- Aim of the task
Only the lines from the line containing "You are a computer-use" through the final line of the entries should be printed, exactly as given, with the pictures left out.

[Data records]
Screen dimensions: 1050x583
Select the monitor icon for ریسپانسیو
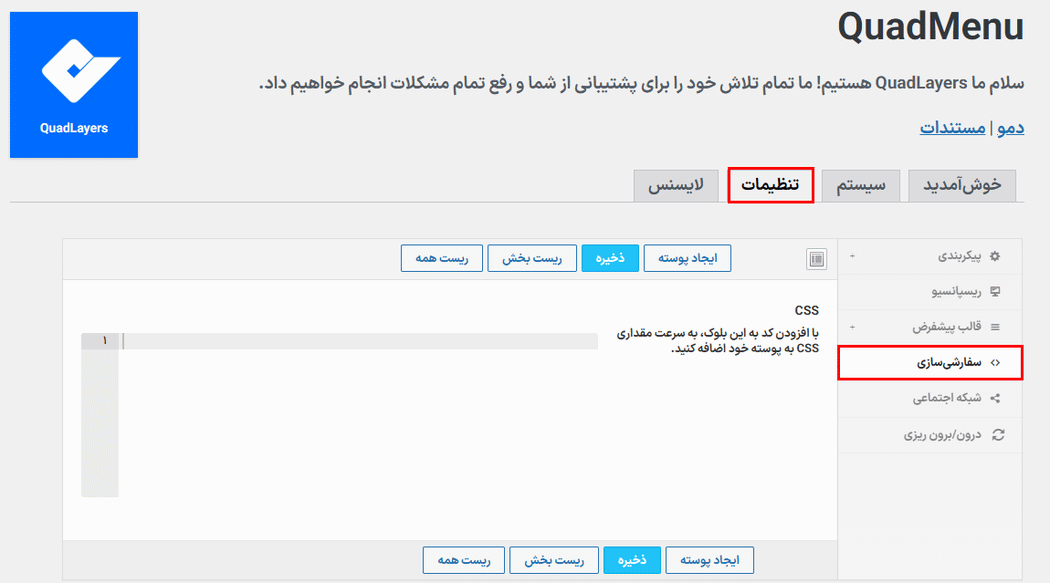click(x=993, y=291)
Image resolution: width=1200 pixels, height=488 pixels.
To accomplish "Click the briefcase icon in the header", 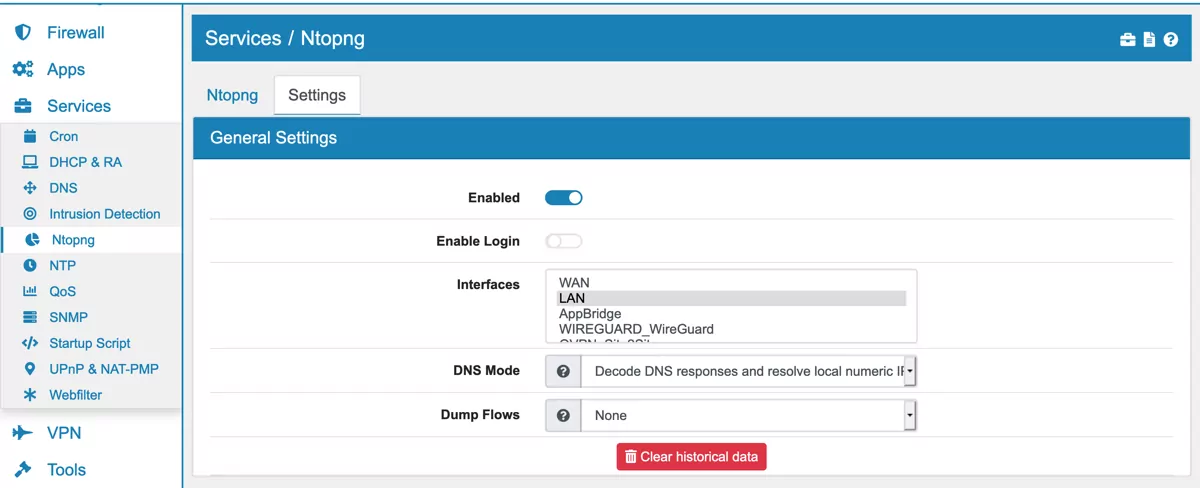I will [1127, 40].
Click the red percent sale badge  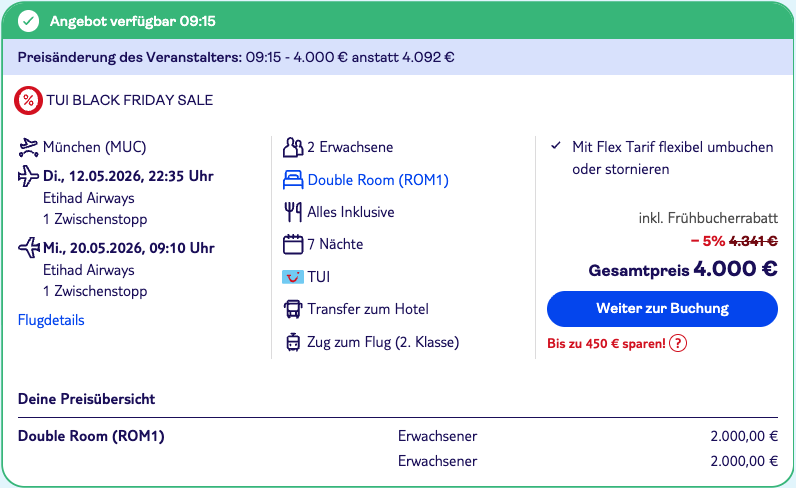[29, 100]
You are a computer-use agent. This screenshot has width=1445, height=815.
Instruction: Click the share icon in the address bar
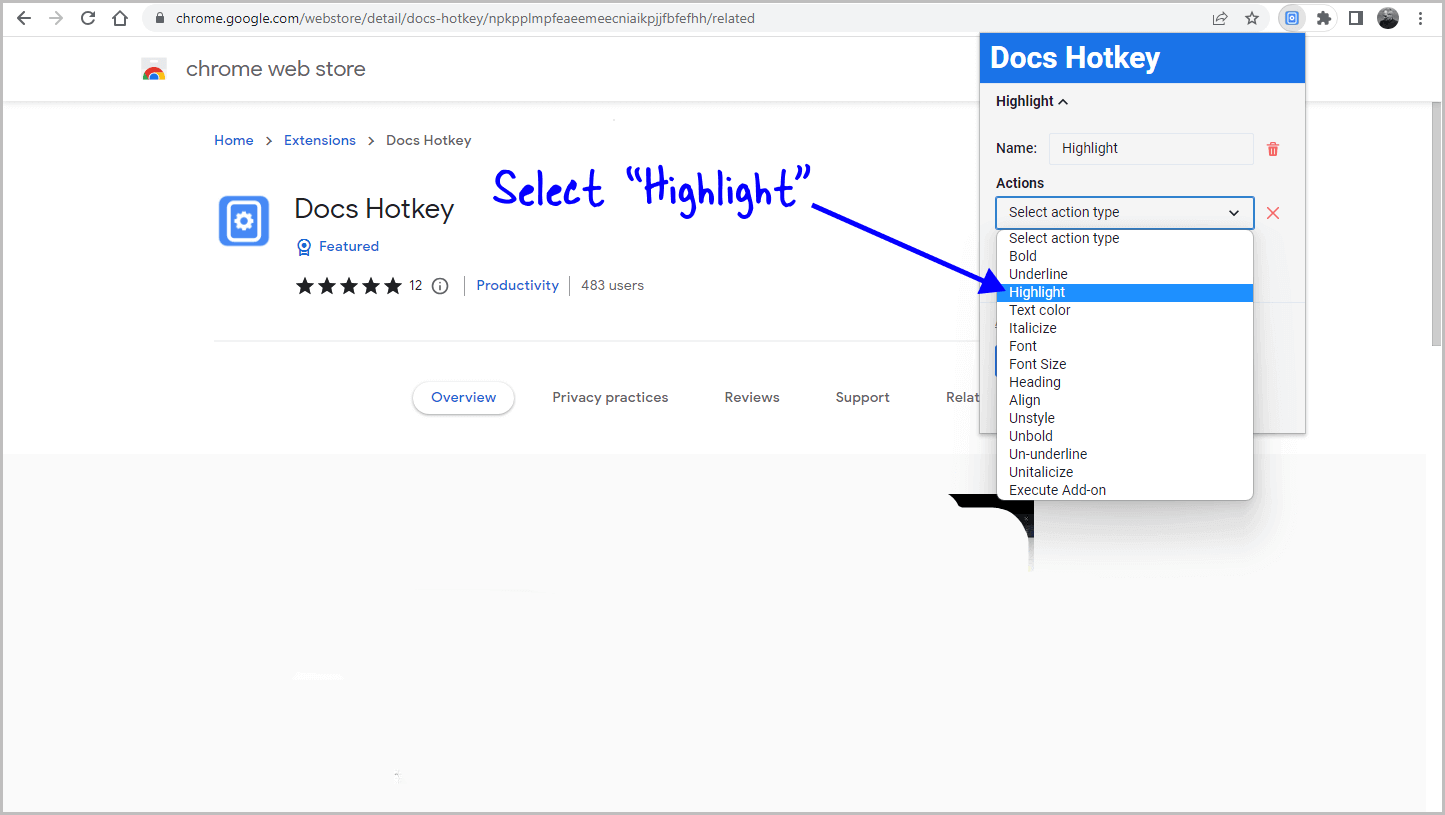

- Answer section
You are a computer-use agent. This screenshot has width=1445, height=815.
Instruction: Click the share icon in the address bar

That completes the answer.